Is Apple recruiting or poaching?

The news is full of “Apple poaching engineers…” headlines, the latest victim that made the news is the electric motorcycle start-up Mission Motors. The company has filed for bankruptcy and its former CEO Derek Kaufman believes Apple’s “aggressive recruitment” is to blame.

“Mission had a great group of engineers, specifically electric drive expertise, Apple knew that — they wanted it, and they went and got it.”

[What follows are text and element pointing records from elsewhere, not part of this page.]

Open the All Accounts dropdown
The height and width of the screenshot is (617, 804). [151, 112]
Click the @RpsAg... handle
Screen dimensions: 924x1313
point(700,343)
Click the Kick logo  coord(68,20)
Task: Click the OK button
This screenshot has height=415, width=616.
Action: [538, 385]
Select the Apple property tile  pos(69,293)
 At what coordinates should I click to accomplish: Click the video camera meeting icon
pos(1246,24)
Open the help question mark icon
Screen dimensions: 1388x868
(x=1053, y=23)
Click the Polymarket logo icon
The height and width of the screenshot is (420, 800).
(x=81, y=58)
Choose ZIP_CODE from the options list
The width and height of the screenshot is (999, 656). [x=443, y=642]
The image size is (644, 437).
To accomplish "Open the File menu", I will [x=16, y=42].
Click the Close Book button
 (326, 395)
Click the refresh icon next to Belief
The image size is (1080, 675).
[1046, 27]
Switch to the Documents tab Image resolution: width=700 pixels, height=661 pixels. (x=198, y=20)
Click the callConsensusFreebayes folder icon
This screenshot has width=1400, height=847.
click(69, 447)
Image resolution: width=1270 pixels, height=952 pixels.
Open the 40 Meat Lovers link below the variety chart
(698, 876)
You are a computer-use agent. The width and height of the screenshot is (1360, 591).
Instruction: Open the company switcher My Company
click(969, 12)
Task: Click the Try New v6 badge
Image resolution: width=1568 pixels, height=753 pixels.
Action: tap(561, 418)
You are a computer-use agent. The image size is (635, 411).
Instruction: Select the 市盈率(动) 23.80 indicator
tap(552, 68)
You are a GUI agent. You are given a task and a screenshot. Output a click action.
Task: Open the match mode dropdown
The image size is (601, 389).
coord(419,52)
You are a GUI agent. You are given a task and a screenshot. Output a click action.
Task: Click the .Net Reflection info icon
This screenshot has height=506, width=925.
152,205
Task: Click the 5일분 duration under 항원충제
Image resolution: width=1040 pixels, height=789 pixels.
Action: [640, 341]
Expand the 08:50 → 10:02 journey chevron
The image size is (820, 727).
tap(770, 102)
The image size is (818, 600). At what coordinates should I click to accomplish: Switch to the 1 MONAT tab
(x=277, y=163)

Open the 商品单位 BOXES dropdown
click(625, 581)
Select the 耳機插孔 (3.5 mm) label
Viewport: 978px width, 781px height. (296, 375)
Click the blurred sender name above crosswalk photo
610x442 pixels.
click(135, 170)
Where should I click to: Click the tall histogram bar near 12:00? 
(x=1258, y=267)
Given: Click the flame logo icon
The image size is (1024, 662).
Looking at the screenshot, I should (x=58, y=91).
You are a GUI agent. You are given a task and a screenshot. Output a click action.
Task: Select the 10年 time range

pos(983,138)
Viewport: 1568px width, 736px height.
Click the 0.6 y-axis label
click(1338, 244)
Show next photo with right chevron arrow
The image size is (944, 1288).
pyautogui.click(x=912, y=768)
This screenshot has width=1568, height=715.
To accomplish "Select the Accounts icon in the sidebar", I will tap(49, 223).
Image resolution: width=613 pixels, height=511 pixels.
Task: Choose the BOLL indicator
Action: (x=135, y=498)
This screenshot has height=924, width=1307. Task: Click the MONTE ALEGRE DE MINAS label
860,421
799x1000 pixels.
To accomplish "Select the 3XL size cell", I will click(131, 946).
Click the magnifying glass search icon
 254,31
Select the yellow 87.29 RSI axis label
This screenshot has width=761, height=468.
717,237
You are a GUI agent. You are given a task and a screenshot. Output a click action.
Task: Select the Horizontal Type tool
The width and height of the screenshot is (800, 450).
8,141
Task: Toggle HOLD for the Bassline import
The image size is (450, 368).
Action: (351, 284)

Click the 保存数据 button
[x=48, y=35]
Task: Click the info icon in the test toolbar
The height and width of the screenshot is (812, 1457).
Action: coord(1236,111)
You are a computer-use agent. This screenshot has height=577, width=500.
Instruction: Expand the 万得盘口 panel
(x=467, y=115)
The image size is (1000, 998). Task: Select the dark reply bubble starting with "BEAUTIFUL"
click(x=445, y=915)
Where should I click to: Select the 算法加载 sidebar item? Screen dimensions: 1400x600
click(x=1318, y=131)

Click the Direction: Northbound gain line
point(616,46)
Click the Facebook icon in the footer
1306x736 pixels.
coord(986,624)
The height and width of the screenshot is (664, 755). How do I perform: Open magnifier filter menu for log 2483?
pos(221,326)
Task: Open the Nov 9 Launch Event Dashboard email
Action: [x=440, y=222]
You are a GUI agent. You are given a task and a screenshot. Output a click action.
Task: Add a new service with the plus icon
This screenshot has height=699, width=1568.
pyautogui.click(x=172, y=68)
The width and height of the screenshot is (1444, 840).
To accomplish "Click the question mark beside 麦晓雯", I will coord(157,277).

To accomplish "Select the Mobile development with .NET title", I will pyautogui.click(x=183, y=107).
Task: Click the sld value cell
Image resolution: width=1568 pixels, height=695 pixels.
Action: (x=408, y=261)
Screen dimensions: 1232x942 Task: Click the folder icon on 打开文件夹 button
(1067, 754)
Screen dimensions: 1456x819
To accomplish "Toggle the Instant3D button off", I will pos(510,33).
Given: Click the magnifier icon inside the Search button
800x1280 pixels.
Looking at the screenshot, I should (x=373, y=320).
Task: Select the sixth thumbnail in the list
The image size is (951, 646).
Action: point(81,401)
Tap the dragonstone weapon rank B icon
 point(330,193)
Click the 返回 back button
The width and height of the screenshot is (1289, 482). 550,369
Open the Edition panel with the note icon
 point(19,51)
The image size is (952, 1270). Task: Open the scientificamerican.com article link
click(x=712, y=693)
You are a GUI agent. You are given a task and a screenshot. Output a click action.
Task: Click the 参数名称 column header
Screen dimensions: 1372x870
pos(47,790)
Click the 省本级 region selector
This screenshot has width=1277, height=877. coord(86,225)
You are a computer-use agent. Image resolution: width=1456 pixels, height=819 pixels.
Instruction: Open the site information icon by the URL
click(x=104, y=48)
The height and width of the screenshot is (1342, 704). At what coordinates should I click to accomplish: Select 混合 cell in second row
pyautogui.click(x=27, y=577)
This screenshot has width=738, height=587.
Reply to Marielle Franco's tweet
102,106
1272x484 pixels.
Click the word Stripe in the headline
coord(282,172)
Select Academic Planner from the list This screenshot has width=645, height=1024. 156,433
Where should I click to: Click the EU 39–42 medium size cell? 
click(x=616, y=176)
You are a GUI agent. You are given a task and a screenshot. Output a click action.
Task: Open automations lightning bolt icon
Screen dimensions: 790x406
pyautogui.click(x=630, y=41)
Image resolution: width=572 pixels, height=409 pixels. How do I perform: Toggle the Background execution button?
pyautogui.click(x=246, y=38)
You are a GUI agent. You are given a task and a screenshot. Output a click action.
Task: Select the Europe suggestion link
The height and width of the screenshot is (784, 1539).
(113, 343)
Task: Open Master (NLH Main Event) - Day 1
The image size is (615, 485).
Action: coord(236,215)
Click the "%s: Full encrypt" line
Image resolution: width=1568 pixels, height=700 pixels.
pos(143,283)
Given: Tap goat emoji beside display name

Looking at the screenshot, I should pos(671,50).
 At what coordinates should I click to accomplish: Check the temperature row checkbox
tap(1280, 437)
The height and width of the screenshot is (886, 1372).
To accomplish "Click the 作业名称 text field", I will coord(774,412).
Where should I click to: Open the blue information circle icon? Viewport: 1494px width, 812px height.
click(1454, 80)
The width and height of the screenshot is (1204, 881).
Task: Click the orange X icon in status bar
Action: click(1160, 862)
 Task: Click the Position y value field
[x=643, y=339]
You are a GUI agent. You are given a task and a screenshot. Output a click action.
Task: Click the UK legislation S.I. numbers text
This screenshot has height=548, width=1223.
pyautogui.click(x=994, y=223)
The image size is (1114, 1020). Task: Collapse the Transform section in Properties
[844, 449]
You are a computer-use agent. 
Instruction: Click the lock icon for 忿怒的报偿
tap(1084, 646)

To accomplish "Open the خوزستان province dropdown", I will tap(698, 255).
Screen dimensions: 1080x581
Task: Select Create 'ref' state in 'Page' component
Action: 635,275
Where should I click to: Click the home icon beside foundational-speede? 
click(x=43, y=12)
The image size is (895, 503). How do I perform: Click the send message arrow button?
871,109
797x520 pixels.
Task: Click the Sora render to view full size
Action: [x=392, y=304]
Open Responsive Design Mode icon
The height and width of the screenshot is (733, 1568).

 This is not the first time that the Cupertino company has been accused of poaching, electric-car battery maker A123 Systems had sued Apple for poaching its engineers, the lawsuit alleged that since around June 2014, Apple had been luring away engineers responsible for some of the battery maker’s most important projects. According to the lawsuit, the move to Apple broke employee agreements with A123. A settlement was agreed and A123 is now owned by China’s Wanxiang Group.

 Skilled engineers are hard to find, tech companies know that losing talented employees could doom their projects, as in the case of Mission Motors. To protect themselves from talent-poaching, tech giants have apparently agreed to a kind of nonaggression pact. A lawsuit filed by an ex-employee, accused Apple, Google, Adobe and Intel of agreeing to keep wages low by not hiring each other’s workers between 2005 and 2009. The companies offered $415 million to settle the case, denying any wrongdoing.

 “We deny the allegations contained in the suit and we deny that we violated any laws or that we have any obligation to the plaintiff,” Intel spokesman Chuck Mulloy said in an emailed statement. “We elected to settle the matter in order to avoid the risk, burdens and uncertainty of ongoing litigation.”

 Apparently not everyone is admitted in this exclusive club, with the competition’s employees being unprotected game, the big guys can hunt on their premises as they wish. Tesla CEO Elon Musk told Bloomberg that Apple has been offering a $250,000 signing bonus plus a 60 percent raise to entice his engineers to come work for Apple instead.

 There are not many laws in the US regulating employee recruitment (except for discrimination), but when it is openly referred to as talent poaching then it is, as the word implies, illegally hunting on land that is not one’s own. Many may argue that it is a free land but if every startup with an innovative idea or product gets sucked dry by the big players with big money, then we are being deprived of the freedom of choice.